In America del Nord, il nuovo Primo ministro canadese di centrosinistra, Justin Trudeau, avrà la tentazione di espandere la spesa pubblica e le disposizioni di legge, ma non dovrà allentare troppo i cordoni della borsa pubblica. A causa del crollo dei prezzi petroliferi, il Canada occidentale sta vivendo infatti le prime fasi di una grave recessione.

Per fortuna, per Trudeau c’è un margine sufficiente a rispondere alle richieste dei suoi sostenitori senza dover spendere e sprecare denaro. A questo scopo, egli dovrebbe esercitare pressioni sul prossimo presidente americano affinché applichi e faccia entrare in vigore il Tpp in modo tale da tutelare il Nafta, mantenendo una solida politica monetaria e ritrattando il veto posto dal presidente Barack Obama alla realizzazione dell’oleodotto Keystone.

Tutti questi passi saranno anche nell’interesse degli Stati Uniti. Infatti, i tentativi statunitensi di promuovere il libero commercio dovrebbero andare oltre il Tpp e prendere di mira la rivitalizzazione del moribondo Round di Doha riguardante la liberalizzazione dei commerci multilaterali. La normalizzazione sia della politica monetaria sia di quella fiscale è di cruciale importanza. Gli Stati Uniti dovranno volgere a proprio vantaggio la loro accresciuta produzione energetica, per esempio autorizzando le esportazioni di petrolio e di gas naturale, per ridurre la dipendenza dei loro alleati europei dall’energia russa.

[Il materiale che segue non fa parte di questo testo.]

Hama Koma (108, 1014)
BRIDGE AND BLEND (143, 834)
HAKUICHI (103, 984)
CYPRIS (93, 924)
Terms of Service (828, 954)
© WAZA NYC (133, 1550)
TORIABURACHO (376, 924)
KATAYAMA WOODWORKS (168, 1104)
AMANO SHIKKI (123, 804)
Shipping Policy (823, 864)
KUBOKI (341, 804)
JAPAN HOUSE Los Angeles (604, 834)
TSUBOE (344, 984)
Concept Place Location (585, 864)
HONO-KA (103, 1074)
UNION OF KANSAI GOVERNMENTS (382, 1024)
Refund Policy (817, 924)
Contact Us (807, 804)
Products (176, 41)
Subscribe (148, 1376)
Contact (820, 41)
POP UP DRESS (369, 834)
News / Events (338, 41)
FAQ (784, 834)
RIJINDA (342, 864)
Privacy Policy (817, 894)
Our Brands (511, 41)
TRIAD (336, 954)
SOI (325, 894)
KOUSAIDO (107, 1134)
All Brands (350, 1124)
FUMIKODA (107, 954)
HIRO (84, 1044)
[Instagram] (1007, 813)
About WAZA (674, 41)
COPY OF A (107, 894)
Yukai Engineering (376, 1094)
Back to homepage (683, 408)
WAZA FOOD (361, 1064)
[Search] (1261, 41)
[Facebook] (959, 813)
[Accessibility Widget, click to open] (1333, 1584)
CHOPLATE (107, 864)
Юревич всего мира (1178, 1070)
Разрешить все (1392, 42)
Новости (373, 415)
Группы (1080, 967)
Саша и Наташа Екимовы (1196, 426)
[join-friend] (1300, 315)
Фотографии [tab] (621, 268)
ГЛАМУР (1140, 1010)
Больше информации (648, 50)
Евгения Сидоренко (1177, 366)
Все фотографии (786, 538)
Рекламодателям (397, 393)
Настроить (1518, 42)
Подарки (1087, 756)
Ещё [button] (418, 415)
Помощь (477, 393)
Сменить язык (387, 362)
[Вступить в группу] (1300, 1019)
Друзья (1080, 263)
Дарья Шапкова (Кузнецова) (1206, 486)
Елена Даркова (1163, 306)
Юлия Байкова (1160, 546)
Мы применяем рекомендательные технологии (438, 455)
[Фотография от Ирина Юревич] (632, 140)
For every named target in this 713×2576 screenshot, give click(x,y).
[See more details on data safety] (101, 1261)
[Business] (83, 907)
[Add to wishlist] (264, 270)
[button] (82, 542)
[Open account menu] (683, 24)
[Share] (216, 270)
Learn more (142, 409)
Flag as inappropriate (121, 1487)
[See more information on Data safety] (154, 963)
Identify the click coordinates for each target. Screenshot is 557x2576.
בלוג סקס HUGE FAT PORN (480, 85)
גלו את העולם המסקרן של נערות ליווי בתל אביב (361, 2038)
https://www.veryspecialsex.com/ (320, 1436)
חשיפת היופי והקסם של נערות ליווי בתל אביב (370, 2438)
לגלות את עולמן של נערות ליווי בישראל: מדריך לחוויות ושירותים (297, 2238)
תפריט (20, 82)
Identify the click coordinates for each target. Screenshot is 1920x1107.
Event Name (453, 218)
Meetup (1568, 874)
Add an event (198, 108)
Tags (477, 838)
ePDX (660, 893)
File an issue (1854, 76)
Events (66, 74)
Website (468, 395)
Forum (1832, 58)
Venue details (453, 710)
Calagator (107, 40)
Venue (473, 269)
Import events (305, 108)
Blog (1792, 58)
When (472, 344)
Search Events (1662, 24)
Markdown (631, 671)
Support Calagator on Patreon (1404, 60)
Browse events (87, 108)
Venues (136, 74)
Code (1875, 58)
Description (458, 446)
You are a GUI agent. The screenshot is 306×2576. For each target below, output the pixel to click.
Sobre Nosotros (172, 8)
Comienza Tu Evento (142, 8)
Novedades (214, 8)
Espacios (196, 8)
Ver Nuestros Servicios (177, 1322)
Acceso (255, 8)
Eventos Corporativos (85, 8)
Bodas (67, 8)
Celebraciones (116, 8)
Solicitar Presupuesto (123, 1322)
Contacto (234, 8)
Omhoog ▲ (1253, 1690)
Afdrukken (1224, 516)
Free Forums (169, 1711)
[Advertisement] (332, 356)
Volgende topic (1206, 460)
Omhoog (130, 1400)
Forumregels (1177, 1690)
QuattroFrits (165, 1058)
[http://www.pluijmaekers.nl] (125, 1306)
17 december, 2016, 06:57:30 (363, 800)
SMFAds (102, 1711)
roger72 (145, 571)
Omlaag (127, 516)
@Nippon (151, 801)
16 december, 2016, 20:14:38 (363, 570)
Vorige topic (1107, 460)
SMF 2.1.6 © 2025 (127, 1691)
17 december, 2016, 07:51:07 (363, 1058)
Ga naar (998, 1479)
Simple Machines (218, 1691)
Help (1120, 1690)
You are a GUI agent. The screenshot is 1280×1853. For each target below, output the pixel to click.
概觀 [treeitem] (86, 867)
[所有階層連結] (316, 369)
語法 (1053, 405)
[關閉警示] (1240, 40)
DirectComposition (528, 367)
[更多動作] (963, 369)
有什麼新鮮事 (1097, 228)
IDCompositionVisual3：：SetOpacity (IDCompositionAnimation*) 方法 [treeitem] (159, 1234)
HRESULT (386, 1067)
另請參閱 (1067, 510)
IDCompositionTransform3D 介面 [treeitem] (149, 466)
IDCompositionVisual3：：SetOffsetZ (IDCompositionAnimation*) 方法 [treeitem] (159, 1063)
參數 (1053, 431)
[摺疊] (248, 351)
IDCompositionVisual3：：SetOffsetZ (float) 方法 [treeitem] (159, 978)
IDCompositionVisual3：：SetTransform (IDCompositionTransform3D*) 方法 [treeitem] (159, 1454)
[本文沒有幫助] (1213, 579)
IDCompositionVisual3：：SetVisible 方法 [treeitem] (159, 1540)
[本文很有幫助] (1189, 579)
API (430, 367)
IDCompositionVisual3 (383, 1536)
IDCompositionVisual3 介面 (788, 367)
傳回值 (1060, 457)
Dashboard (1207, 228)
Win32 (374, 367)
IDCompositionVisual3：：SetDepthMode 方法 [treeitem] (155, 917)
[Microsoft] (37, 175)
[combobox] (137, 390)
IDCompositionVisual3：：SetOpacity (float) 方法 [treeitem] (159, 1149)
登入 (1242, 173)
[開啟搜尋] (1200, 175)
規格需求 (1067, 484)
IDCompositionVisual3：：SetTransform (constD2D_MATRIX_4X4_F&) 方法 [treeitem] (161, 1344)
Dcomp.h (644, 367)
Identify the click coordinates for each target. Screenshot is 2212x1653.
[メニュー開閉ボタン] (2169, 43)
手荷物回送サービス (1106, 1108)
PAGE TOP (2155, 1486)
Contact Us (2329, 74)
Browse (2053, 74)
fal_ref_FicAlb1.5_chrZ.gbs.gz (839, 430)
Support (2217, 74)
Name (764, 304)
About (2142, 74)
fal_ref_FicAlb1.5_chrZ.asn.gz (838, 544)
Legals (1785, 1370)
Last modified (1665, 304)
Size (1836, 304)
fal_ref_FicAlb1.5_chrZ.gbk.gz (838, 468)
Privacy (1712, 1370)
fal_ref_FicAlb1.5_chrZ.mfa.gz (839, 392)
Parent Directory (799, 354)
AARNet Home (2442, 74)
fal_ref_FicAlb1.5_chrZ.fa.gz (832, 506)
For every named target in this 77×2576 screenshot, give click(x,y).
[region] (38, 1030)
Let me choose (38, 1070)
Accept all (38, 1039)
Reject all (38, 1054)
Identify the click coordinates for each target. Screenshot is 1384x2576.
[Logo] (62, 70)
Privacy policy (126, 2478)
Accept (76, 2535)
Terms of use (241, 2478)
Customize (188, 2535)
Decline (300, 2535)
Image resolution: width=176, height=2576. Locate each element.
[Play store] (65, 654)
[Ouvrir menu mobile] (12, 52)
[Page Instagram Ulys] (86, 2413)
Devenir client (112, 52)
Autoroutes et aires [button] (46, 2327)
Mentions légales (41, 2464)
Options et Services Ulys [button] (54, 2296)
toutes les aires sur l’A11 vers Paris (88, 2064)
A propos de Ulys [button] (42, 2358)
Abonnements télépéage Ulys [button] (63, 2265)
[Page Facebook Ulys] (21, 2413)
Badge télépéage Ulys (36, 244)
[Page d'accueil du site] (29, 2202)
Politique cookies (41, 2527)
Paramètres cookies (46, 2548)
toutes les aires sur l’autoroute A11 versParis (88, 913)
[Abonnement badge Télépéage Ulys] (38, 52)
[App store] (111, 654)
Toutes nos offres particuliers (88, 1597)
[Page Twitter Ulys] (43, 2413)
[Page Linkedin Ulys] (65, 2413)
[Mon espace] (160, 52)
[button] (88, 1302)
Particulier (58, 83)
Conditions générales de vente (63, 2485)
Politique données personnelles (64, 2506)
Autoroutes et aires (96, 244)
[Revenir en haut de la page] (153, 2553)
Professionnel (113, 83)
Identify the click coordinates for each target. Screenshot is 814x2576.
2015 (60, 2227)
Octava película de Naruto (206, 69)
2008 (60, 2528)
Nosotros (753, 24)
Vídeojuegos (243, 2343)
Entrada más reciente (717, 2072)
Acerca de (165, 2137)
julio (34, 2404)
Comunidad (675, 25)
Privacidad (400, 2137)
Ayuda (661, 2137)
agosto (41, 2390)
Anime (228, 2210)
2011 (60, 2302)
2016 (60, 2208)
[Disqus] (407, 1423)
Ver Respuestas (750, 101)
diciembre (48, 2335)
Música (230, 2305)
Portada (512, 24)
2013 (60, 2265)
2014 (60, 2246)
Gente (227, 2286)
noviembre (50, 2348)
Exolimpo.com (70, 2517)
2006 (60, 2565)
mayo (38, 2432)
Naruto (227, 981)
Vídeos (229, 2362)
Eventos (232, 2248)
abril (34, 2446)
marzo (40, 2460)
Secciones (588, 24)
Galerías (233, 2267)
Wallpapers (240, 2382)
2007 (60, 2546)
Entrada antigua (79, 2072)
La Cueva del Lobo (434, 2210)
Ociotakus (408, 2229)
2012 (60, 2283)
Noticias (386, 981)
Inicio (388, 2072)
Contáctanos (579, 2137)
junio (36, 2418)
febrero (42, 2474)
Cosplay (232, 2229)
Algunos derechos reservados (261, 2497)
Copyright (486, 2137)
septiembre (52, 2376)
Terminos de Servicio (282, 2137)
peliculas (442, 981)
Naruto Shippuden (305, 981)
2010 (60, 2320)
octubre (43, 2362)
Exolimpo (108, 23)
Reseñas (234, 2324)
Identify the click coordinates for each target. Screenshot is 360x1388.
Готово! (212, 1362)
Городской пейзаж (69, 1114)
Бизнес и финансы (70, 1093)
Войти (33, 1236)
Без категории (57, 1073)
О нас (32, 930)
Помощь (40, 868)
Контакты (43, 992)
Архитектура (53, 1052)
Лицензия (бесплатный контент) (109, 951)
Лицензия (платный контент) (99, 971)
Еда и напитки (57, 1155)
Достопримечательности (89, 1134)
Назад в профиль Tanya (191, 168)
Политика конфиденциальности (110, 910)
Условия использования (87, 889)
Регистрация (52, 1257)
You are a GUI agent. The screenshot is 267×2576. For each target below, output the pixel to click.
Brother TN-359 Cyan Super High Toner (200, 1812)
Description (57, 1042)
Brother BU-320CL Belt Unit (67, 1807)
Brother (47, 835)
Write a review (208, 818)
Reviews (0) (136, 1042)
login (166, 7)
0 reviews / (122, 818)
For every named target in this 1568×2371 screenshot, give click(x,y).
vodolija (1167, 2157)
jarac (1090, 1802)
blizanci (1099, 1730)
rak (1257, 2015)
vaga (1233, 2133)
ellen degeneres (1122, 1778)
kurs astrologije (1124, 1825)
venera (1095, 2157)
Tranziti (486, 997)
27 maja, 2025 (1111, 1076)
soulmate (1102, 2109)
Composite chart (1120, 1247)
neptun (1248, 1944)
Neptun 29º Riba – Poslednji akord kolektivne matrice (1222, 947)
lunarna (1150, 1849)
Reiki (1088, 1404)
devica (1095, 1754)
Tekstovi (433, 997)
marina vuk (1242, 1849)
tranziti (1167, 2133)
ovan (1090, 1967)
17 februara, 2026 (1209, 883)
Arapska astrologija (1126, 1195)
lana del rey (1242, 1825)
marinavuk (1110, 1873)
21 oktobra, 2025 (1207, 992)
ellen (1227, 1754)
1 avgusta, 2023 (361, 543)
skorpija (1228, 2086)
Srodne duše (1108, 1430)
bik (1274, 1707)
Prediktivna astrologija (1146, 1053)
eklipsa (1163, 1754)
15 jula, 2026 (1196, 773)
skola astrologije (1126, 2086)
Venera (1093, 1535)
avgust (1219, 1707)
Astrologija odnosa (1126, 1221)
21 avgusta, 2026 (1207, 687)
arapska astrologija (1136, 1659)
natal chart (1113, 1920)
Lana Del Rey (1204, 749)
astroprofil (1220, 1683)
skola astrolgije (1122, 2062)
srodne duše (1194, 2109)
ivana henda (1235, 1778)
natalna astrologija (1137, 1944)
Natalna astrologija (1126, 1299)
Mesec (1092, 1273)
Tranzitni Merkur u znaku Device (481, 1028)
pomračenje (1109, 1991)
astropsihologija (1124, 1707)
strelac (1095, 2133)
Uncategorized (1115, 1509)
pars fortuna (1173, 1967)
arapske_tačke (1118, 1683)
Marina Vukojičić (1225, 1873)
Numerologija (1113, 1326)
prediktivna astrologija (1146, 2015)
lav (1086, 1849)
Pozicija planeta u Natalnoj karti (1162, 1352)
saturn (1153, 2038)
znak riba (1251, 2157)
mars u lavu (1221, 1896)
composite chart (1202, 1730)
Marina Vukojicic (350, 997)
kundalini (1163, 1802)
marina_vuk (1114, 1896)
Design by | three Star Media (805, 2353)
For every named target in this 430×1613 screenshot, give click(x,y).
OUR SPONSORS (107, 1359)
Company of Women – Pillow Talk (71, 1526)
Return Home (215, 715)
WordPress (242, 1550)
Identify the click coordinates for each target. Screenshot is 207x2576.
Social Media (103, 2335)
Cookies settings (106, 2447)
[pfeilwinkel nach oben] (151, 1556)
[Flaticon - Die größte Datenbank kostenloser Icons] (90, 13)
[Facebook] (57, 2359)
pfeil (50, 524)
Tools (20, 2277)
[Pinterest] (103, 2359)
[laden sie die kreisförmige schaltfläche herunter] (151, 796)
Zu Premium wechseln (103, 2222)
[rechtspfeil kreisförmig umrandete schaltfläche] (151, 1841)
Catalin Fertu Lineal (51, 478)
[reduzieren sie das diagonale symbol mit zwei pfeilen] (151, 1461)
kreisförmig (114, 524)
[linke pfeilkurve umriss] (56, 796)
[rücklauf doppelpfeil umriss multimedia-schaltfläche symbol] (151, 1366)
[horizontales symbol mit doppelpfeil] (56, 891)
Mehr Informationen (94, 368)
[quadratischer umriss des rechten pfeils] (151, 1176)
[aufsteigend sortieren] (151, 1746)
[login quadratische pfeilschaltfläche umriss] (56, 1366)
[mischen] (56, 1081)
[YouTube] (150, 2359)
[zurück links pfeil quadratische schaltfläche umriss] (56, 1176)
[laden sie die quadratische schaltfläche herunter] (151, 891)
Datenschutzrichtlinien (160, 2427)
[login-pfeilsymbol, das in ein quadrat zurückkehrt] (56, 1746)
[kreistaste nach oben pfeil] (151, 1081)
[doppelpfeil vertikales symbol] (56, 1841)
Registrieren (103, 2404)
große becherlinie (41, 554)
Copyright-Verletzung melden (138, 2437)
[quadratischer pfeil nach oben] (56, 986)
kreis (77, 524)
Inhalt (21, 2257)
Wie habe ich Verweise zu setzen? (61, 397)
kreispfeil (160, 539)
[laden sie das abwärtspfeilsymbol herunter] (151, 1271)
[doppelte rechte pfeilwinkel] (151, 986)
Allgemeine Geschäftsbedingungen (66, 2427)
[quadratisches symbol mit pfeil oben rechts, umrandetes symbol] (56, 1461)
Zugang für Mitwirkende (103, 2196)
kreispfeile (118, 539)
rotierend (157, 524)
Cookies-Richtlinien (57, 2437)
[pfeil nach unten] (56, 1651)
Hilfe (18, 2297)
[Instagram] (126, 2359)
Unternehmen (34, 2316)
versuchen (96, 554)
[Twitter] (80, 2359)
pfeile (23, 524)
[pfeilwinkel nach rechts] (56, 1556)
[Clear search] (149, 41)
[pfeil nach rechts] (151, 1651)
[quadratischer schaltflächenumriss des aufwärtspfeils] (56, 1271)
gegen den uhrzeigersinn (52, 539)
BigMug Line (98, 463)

Forse, in ogni caso, la risoluzione più importante dell’America per il nuovo anno dovrebbe essere quella di tornare a una leadership globale, ruolo che si è polverizzato poco alla volta nell’ultimo decennio, con conseguenze devastanti. Tale erosione, che ha origine nelle profonde scissioni di natura politica evidenti nell’attuale campagna elettorale per la presidenza, sta incidendo gravemente sugli accordi globali economici, finanziari e per la sicurezza che fanno affidamento sulla leadership americana. Gli Stati Uniti avranno anche molto sul loro vassoio d’argento ma, a meno di tornare alla guida in maniera efficace, non faranno che andare incontro a sfide sempre più grandi.